I exchange my first morning greetings with the gardeners, guards, Mrs. Pelagia who maintains the Agios Dimitrios Loubardiaris church, and talk politics and soccer with the fellow dog owners, who have come here from the surrounding neighborhoods. When I want to be alone, I opt for lesser-known spots.
The flora on the hill covers 70 hectares and changes color depending on the season. March’s bright yellows turn into indigo in April and get more multi-colored in May, while the dominant green of the pine trees and the purples of the thyme bushes persist even during the summer – the area’s driest and most “graceless” period. The hill is inhabited by 130 bird species. Many can be seen or heard while walking here.
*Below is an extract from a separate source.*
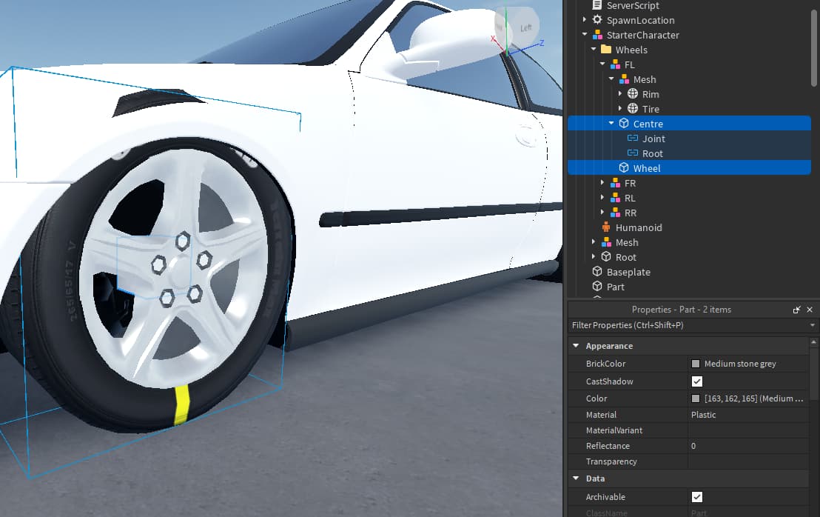Image resolution: width=820 pixels, height=517 pixels.
Task: Collapse the Centre tree item
Action: (611, 123)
The area attracts many dog-owners and their canine friends. Late in the afternoon, chances are you will see Aphrodite and her dog Rita or Litsa with Alexia, or Minas with Mangas. Two-legged and four-legged visitors enjoy wondering about these hills on a daily basis. Running into 80-year-old Mrs. Antonia is less likely as she usually arrives extremely early, at about 7am, to walk four laps around the hill (following her doctor’s advice). And you will definitely encounter runners or cyclists, on street or mountain bikes, all usually well equipped with state-of-the-art gadgets, who, no matter what the season, test their fitness levels. Families and couples, locals and tourists, they are all drawn here to stroll about. A few picnic at one of the wooden tables or under the pines. Climbers may also be spotted at one side of the Hill of the Muses, towards the east, which is less known, especially on weekends. And don’t be surprised if you hear traditional music and applause while heading up the stone path, on the west side. That’ll be a traditional Greek dance performance in progress at the Dora Stratou Theatre.
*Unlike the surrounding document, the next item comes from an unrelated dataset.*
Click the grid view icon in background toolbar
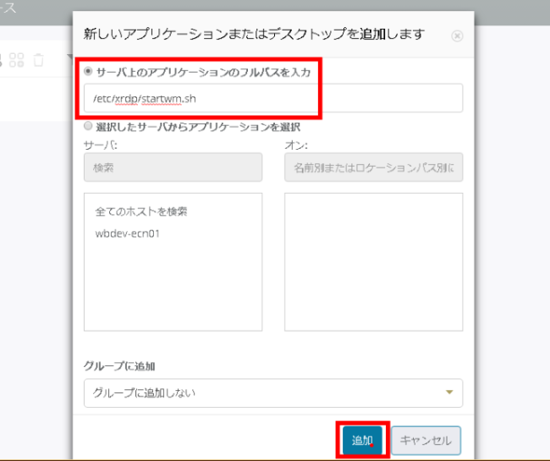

Make sure to wear comfortable shoes, have a bottle of cool water (not all the taps are in working order) and roam about freely, without any specific route. Of course, you are strongly advised not to miss out on seeing the basics – the Pnyx, where Athenians gathered to hold their popular assemblies during antiquity, the Philopappou Monument, built during the Roman period, the Observatory, located towards the Thissio district, and the Agios Dimitrios Loubardiaris church. Various other little delights may be discovered while walking along the area’s stone paths and dirt tracks, all part of the impressive Acropolis-Philopappou area upgrade carried out by architect Dimitris Pikionis during the 1950s. These include static sights, like the Eptathrono, a series of carved-out seats, located at an area above Dora Stratou Theater, which served as a parliamentary assembly or court during ancient times, and the remnants along the ancient Kilis road. For mobile sights, look out for a young trumpeter who usually heads up Philopappou early in the mornings and settles on one of the rocks to practice without disturbing his neighbors, or listen for blackbirds chirping early in the morning.
The hills are precious to Athenians, as they offer life away from the bustle of the city. It is a place where city dwellers can truly experience nature and the changing of the seasons, and a host of other pleasant surprises.